(EXERCISE BRIEF)
Word for word, please restate the lines from the beginning of the data through the line in which "Given: Select the 10 Jun 2023 date" appears.

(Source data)
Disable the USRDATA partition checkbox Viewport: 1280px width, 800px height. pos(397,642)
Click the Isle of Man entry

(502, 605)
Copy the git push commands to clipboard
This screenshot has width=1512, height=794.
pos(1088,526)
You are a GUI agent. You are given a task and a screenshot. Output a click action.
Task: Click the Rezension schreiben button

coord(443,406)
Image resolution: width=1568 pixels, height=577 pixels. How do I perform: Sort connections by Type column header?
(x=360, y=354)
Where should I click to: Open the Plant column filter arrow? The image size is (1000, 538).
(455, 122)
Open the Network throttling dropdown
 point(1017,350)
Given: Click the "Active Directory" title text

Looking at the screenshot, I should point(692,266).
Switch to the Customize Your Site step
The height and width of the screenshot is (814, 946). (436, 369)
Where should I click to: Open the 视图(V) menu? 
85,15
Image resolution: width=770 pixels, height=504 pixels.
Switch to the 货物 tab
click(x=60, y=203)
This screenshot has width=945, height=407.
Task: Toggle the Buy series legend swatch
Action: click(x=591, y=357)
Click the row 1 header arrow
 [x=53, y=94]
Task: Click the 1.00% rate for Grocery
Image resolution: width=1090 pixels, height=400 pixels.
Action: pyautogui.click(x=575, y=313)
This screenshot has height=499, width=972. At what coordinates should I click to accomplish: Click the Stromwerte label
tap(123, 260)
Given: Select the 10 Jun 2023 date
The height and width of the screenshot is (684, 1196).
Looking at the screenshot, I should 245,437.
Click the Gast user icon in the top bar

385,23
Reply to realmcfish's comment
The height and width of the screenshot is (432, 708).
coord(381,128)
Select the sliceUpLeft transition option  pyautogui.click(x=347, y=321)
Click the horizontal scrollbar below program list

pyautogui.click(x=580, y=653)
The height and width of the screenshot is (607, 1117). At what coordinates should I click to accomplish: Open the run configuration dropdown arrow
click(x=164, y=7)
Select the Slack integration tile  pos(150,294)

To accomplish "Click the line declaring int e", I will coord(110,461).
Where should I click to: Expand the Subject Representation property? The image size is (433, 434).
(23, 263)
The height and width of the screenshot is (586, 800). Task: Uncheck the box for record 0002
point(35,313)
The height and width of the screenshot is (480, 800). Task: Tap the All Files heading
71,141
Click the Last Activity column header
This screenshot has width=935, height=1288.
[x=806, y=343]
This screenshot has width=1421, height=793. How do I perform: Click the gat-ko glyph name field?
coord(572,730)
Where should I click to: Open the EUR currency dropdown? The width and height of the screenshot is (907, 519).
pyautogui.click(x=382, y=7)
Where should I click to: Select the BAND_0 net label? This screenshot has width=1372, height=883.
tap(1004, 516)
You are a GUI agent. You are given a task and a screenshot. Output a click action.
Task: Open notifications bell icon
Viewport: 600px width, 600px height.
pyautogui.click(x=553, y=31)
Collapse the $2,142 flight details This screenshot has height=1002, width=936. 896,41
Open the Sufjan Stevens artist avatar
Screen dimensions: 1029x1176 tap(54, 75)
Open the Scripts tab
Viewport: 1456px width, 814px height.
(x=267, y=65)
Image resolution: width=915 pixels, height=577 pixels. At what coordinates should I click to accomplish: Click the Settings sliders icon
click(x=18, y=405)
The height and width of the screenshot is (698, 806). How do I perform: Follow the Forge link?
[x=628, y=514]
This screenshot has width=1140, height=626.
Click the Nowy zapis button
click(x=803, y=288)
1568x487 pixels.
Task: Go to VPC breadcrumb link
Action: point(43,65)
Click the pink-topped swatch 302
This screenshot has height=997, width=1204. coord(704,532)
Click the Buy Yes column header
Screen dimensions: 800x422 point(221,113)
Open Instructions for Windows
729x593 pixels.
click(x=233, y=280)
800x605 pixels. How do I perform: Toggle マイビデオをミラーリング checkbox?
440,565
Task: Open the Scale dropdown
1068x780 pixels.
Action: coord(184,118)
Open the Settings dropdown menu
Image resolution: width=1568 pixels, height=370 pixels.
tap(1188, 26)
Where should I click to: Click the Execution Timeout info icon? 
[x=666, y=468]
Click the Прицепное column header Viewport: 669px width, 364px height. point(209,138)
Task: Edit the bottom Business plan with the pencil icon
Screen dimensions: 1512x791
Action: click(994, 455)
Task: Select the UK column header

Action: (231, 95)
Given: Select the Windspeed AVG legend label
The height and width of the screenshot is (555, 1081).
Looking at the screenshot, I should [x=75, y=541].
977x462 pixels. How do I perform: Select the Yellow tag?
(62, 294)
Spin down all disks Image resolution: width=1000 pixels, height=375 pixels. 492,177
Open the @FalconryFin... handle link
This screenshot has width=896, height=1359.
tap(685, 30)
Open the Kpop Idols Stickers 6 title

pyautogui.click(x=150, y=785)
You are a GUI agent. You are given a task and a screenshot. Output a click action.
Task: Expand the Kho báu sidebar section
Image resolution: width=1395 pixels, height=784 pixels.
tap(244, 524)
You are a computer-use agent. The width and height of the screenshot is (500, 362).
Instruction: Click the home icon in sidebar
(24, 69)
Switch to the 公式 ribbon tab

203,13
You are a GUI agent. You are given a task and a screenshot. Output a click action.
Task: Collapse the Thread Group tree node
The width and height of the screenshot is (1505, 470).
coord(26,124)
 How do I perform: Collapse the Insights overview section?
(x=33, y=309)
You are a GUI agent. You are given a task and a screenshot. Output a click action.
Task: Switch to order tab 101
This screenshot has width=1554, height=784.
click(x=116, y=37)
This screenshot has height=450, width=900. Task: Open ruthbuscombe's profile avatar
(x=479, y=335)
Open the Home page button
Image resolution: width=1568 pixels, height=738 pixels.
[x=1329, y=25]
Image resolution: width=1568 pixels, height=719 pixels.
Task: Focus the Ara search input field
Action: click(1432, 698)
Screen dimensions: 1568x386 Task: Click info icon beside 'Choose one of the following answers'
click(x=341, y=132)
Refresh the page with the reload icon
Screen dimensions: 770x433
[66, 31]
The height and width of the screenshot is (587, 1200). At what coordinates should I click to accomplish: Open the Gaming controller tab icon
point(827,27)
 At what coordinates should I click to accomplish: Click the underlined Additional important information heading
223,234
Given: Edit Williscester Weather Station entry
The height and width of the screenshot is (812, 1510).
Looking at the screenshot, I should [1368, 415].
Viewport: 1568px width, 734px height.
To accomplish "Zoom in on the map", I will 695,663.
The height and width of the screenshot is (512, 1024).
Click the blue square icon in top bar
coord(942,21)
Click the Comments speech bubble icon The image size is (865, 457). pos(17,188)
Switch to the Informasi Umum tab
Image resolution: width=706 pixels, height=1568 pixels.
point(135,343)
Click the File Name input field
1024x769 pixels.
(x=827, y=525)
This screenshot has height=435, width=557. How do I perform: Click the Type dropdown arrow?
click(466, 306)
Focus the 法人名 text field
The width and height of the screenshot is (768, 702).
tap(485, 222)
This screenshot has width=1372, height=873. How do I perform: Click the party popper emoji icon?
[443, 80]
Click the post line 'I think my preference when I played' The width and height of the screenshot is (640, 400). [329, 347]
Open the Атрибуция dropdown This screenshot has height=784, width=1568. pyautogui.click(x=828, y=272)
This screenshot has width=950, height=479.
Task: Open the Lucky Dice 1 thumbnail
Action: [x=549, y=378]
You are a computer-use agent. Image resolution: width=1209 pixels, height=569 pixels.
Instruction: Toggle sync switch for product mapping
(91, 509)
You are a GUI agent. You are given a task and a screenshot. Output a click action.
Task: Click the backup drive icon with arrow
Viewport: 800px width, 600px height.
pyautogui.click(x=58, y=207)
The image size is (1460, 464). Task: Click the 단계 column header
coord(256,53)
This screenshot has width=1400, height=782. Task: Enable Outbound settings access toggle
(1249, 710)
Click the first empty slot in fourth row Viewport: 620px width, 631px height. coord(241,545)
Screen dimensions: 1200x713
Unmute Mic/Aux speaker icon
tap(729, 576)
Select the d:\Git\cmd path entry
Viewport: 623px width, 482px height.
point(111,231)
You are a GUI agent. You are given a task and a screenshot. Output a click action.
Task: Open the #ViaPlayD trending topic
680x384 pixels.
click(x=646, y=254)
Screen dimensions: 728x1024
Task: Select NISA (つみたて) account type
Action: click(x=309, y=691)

(RESPONSE TO THE EXERCISE)
Disable the USRDATA partition checkbox Viewport: 1280px width, 800px height. pos(397,642)
Click the Isle of Man entry

(502, 605)
Copy the git push commands to clipboard
This screenshot has width=1512, height=794.
pos(1088,526)
You are a GUI agent. You are given a task and a screenshot. Output a click action.
Task: Click the Rezension schreiben button

coord(443,406)
Image resolution: width=1568 pixels, height=577 pixels. How do I perform: Sort connections by Type column header?
(x=360, y=354)
Where should I click to: Open the Plant column filter arrow? The image size is (1000, 538).
(455, 122)
Open the Network throttling dropdown
 point(1017,350)
Given: Click the "Active Directory" title text

Looking at the screenshot, I should point(692,266).
Switch to the Customize Your Site step
The height and width of the screenshot is (814, 946). (436, 369)
Where should I click to: Open the 视图(V) menu? 
85,15
Image resolution: width=770 pixels, height=504 pixels.
Switch to the 货物 tab
click(x=60, y=203)
This screenshot has width=945, height=407.
Task: Toggle the Buy series legend swatch
Action: click(x=591, y=357)
Click the row 1 header arrow
 [x=53, y=94]
Task: Click the 1.00% rate for Grocery
Image resolution: width=1090 pixels, height=400 pixels.
Action: pyautogui.click(x=575, y=313)
This screenshot has height=499, width=972. At what coordinates should I click to accomplish: Click the Stromwerte label
tap(123, 260)
Given: Select the 10 Jun 2023 date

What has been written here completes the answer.